Upaya ini tidak semuanya bersumber dari pengkhianatan. Melainkan dari anggapan dan keyakinan bahwa itu (pengenyahan peran agama) memang mau tak mau harus ditempuh. Mereka mengerahkan upaya sebesar-besarnya untuk mengenyahkan segala peran spiritualitas di setiap tempat, termasuk di dunia Islam. Cara yang mereka tempuh di antaranya adalah menulis buku-buku, melakukan aktivitas budaya, propaganda, seraya bersandar pada prinsip kekuatan, dan pemborosan biaya dalam jumlah sangat besar. Semua itu dikerahkan habis-habisan untuk membungkam spiritualitas.

Baca: Imam Ali Khamenei dan Secarik Kertas di Tangannya

Saat semua mata dan imajinasi tentang masa depan umat manusia tertuju pada keadaan tersebut, tiba-tiba menyeruak kebangkitan ulama religius di Iran pada 1341 Hijriah (tahun 1963). Peristiwa tersebut pada kali pertama tidak begitu menarik perhatian dunia.
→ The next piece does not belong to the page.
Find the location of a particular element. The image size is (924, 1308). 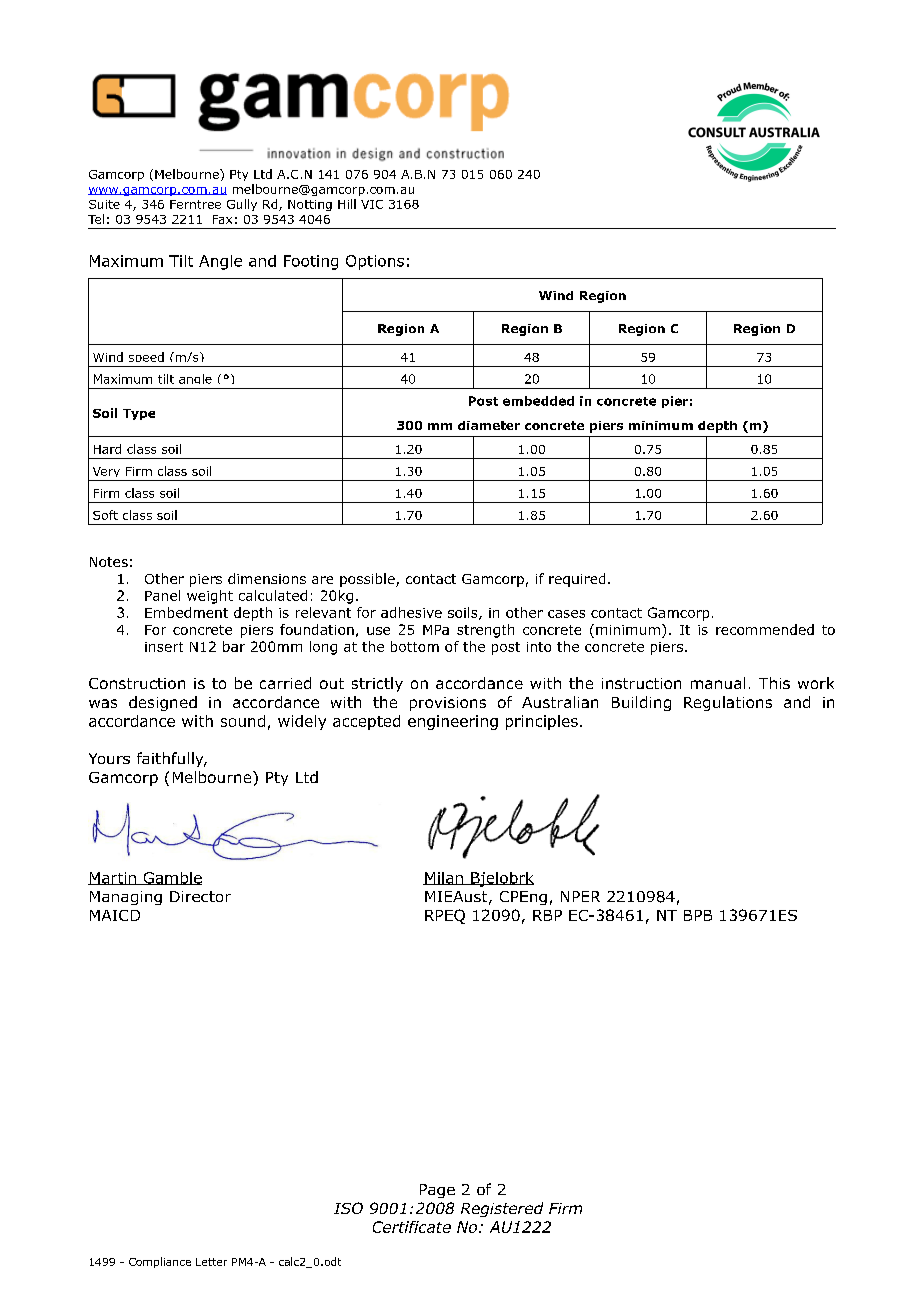

Fax is located at coordinates (222, 219).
Namun ternyata ia terus meluas. Ini sama sekali di luar perkiraan banyak pengamat dan analis politik. Lalu momentum itu mulai menguasai lingkungan di sekelilingnya dan secara tiba-tiba berakhir dengan sebuah ledakan maha dahsyat di salah satu wilayah dunia. Saat itulah, kekuatan dunia merasa telah keliru dalam menilai fenomena ini. Lalu mereka berupaya meredamnya, tapi gagal!

Sekonyong-konyong kemudian menyeruak dan tegaklah pemerintahan dan sistem yang berbasis spiritualitas dan agama di belahan dunia yang sangat sensitif ini. Ya, munculnya pemerintahan Republik Islam Iran dan kestabilannya selama beberapa tahun benar-benar sebuah mukjizat; bahkan segala yang ada di dalamnya merupakan mukjizat.